»Qui sait si on ne compléterait pas la langue avec vos prénoms?

»Si, par votre influence toute-puissante, brav' général, j'entre à l'Académie française, d'abord vous pourriez compter sur ma voix pour vous y faire entrer à votre tour, et ensuite je consacrerais mes veilles à la formation, au perfectionnement de la langue boulangienne toute tirée de votre nom; les lettres qui, obstinément, se refuseraient à cet honneur, seraient considérées comme suspectes, et rejetées pour le goût et le beau langage.

»Joseph Prudhomme.»

Et moi aussi, je veux donner quelque chose au brav' général; car on s'aborde dans la rue, et on se demande réciproquement: «Qu'avez-vous envoyé au général?...» Je n'ai pas, du reste, ce qui me distingue avantageusement, attendu son triple succès, pour lui fournir, par les exemples de Cromwell et de Bonaparte, la seule et efficace manière de dissoudre une Assemblée.
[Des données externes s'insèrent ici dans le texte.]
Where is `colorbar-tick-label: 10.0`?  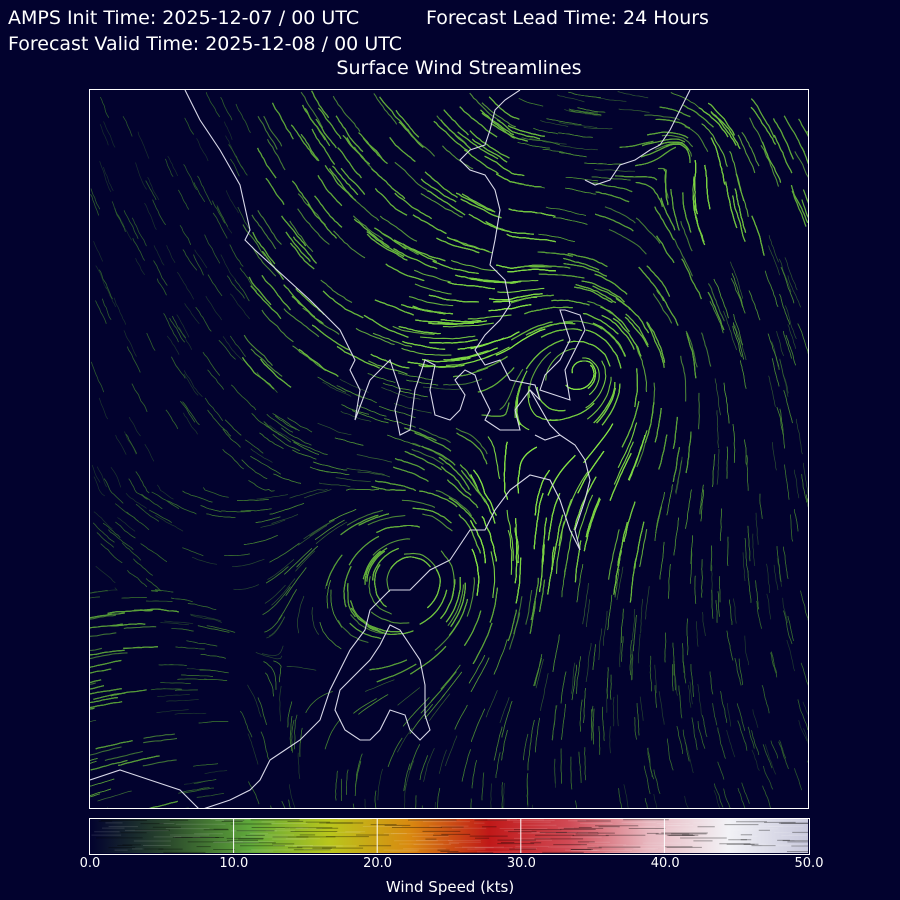 colorbar-tick-label: 10.0 is located at coordinates (234, 864).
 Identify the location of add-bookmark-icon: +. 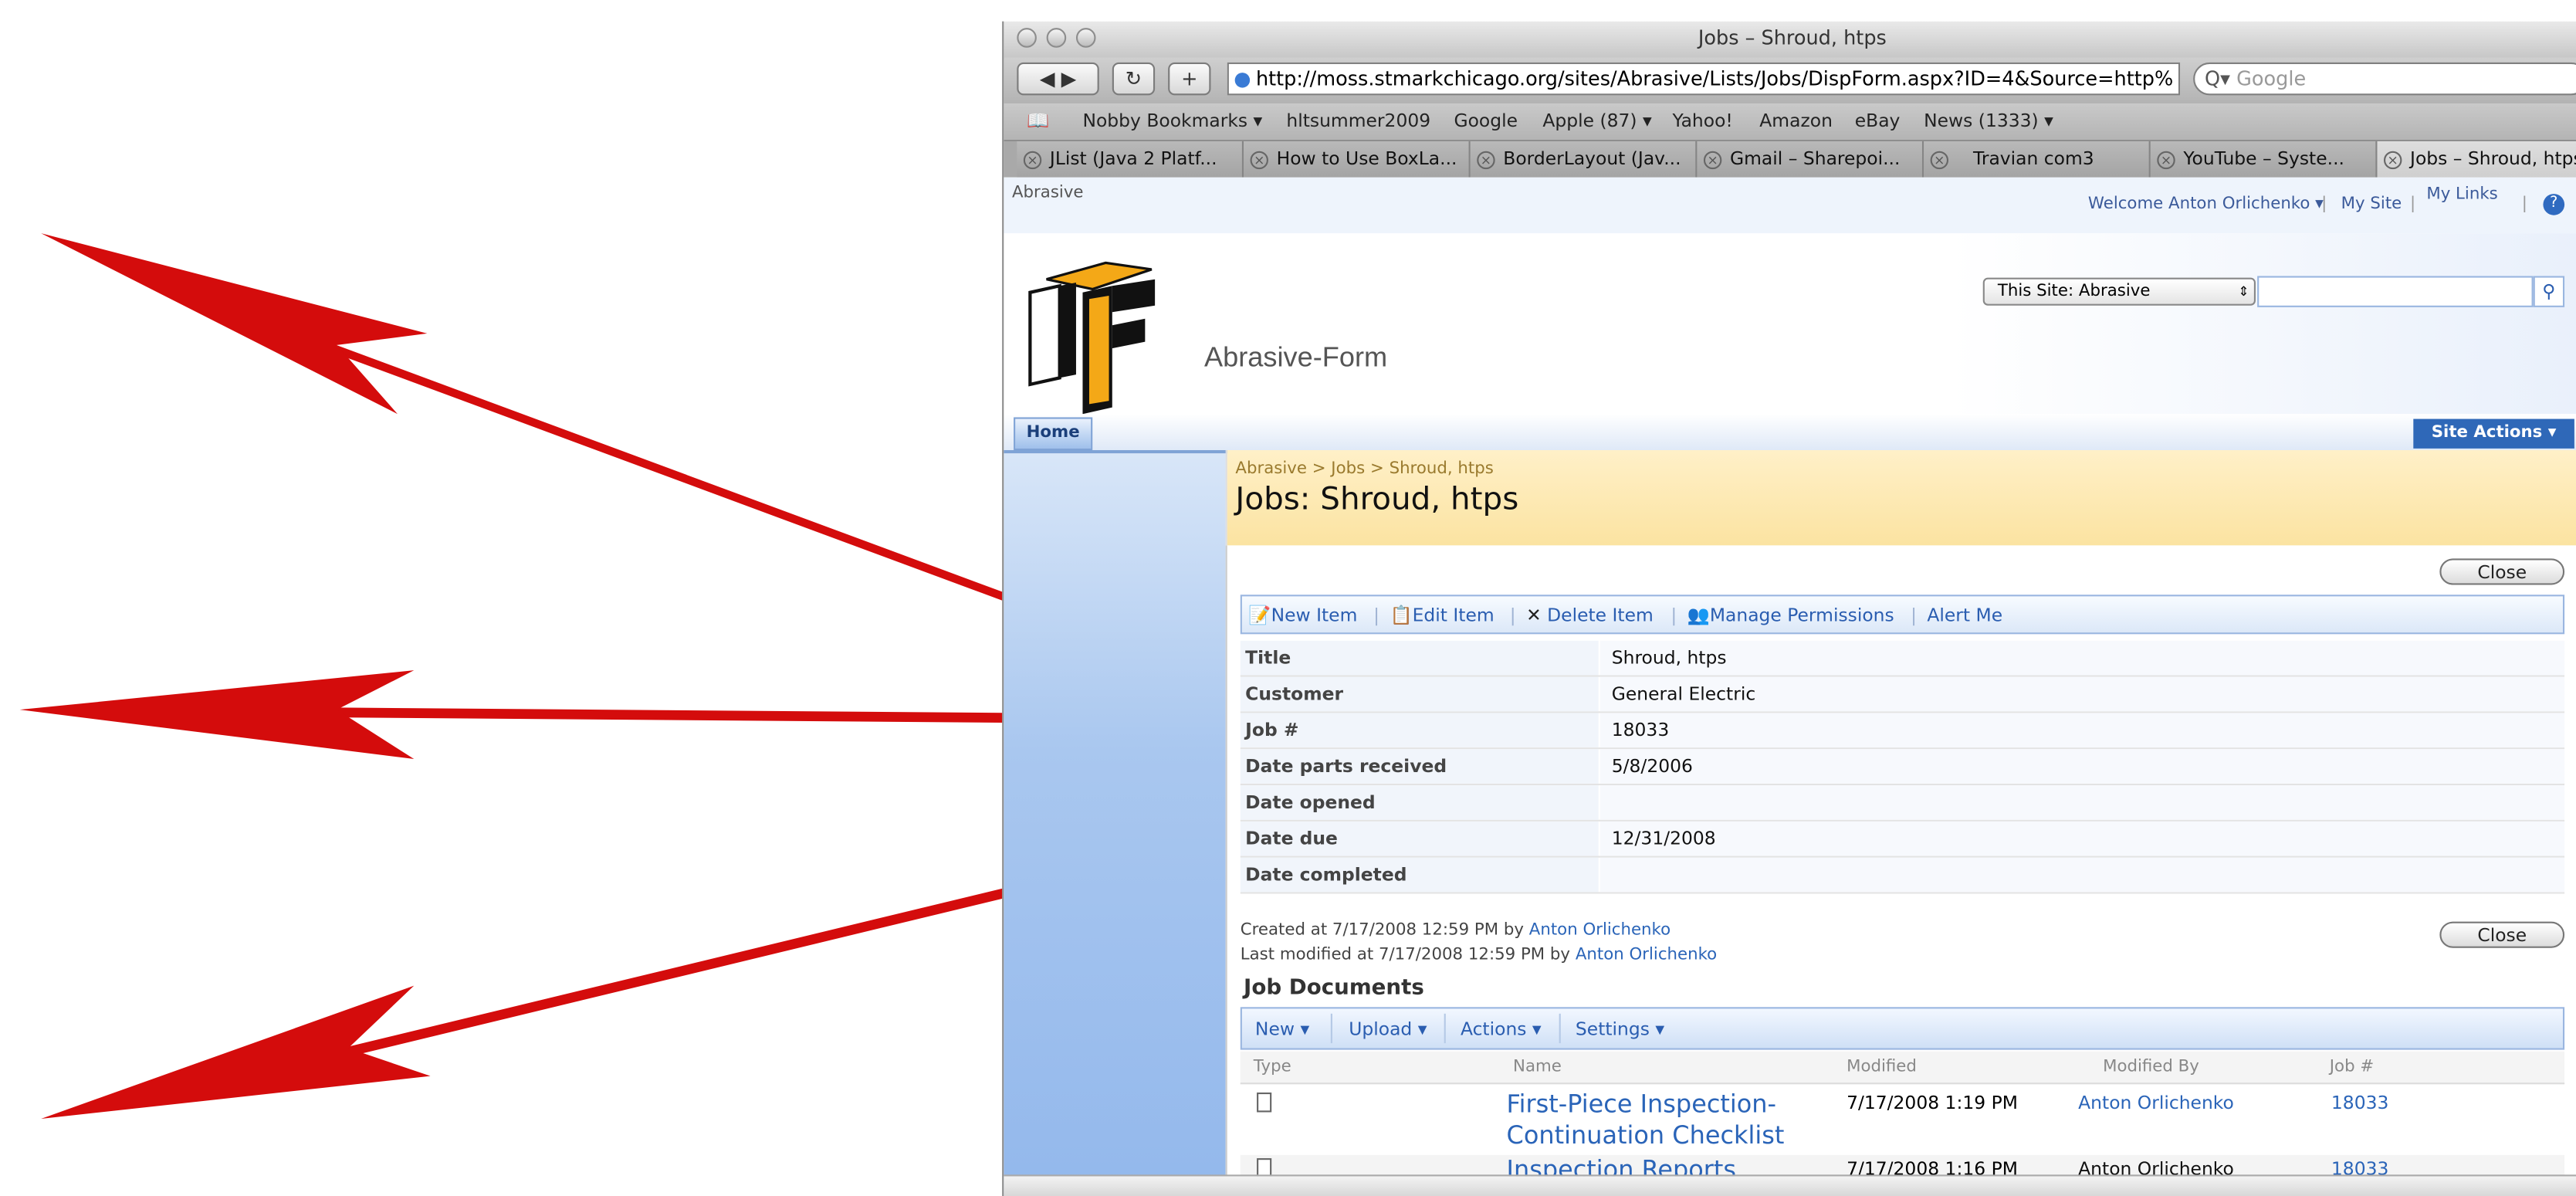
(1190, 79).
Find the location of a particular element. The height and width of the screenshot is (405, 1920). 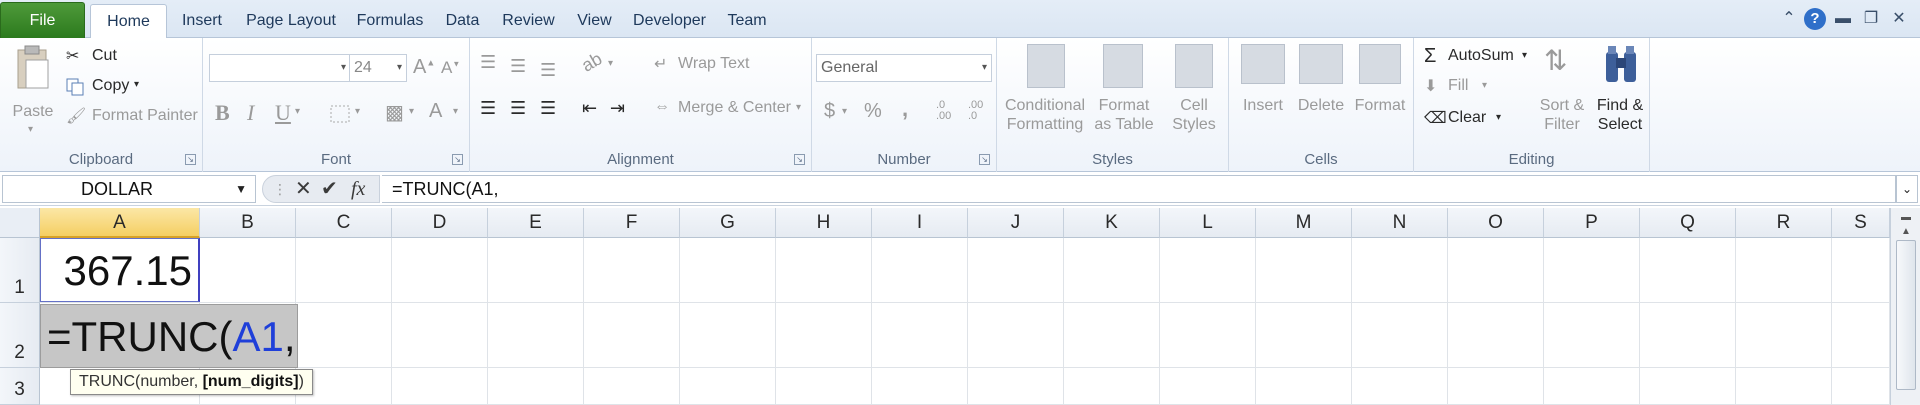

restore-icon: ❐ is located at coordinates (1871, 19).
Je veux aujourd'hui, quoique ce soit hardi, peut-être imprudent—lui dire deux vérités:

La première, c'est qu'il ne faut pas s'enorgueillir de la popularité—et de la multiplicité des suffrages.—On ne vote pas pour celui-ci ou celui-là, mais contre celui-là ou celui-ci.—Le favori n'est le plus souvent qu'un prétexte.—«Vive Boulanger!» ne veut peut-être dire que «A bas Floquet!» et même «A bas la République!»

—Vous valiez mieux, dit Sénèque à Lucilius, quand vous plaisiez à moins de monde.

Pourquoi, brav' général?—Connaissez-vous un général qui n'ait donné des preuves de bravoure?—Où, quand, et comment M. Boulanger en a-t-il donné plus que les autres? Et, d'ailleurs, que signifie cette épithète qui s'applique à tous, non seulement à tous les généraux, mais à tous les colonels, à tous les sergents, à tous les soldats?—Comme éloge, c'est banal et commun.

A Cromwell—qui, lui, savait dissoudre une Assemblée, un de ses courtisans faisait remarquer, avec enthousiasme, la foule énorme qui se pressait sous ses fenêtres pour le voir.

—Il y en aurait encore bien plus, dit le Protecteur, si on me menait pendre.